**Consigne A:**
Reformulez sous forme de liste le paragraphe du texte sur le travail en usine qui commence par « La discipline dans les usines », en gardant ses faits principaux.

**Passage source:**
* * *

En fait, on ne s’y accoutume pas, sauf si l’on peut travailler en pensant à autre chose. Mais alors il faut travailler à un rythme ne réclamant pas trop d’assiduité dans l’attention nécessitée par la cadence du travail. Mais si on fait un travail auquel on doive penser tout le temps, on ne peut pas penser à autre chose, et il est faux de dire que l’ouvrier puisse s’accommoder de la monotonie de ce travail. Les ouvriers de Ford n’avaient pas le droit de parler. Ils ne cherchaient pas à avoir un travail varié parce que, au bout d’un certain temps de travail monotone, ils sont incapables de faire autre chose.

La discipline dans les usines, la contrainte, est une autre caractéristique du système. C’est même son caractère essentiel ; et c’est le but pour lequel il a été inventé, puisque Taylor a fait ses recherches exclusivement pour briser la résistance de ses ouvriers. En leur imposant tels ou tels mouvements en tant de secondes, ou tels autres en tant de minutes, il est évident qu’il ne reste à l’ouvrier aucun pouvoir de résistance. C’est de cela que Taylor était le plus fier, et c’est cela qu’il développait le plus volontiers en ajoutant que son système permettait de briser la puissance des syndicats dans les usines.

* * *

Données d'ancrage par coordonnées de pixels

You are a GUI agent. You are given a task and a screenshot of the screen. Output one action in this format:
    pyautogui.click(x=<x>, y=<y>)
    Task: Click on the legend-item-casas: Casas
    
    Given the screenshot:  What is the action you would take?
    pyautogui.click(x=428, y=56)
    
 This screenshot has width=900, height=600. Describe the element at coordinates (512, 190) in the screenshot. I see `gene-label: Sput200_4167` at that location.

* * *

**Consigne B:**
Mettez à jour les entrées en commençant à leur début et en terminant à la ligne qui contient « you would take? », incluse, s'il vous plaît : remplacez « Click on » par « Select » sans rien changer d'autre, puis redonnez uniquement ces lignes.

**Réponse A:**
- La discipline et la contrainte dans les usines sont une caractéristique du système, et même son caractère essentiel.
- C'est le but pour lequel le système a été inventé : Taylor a fait ses recherches uniquement pour briser la résistance de ses ouvriers.
- Imposer des mouvements en un nombre donné de secondes ou de minutes ne laisse à l'ouvrier aucun pouvoir de résistance.
- C'est de cela que Taylor était le plus fier, et il ajoutait que son système permettait de briser la puissance des syndicats dans les usines.

**Réponse B:**
You are a GUI agent. You are given a task and a screenshot of the screen. Output one action in this format:
    pyautogui.click(x=<x>, y=<y>)
    Task: Select the legend-item-casas: Casas
    
    Given the screenshot:  What is the action you would take?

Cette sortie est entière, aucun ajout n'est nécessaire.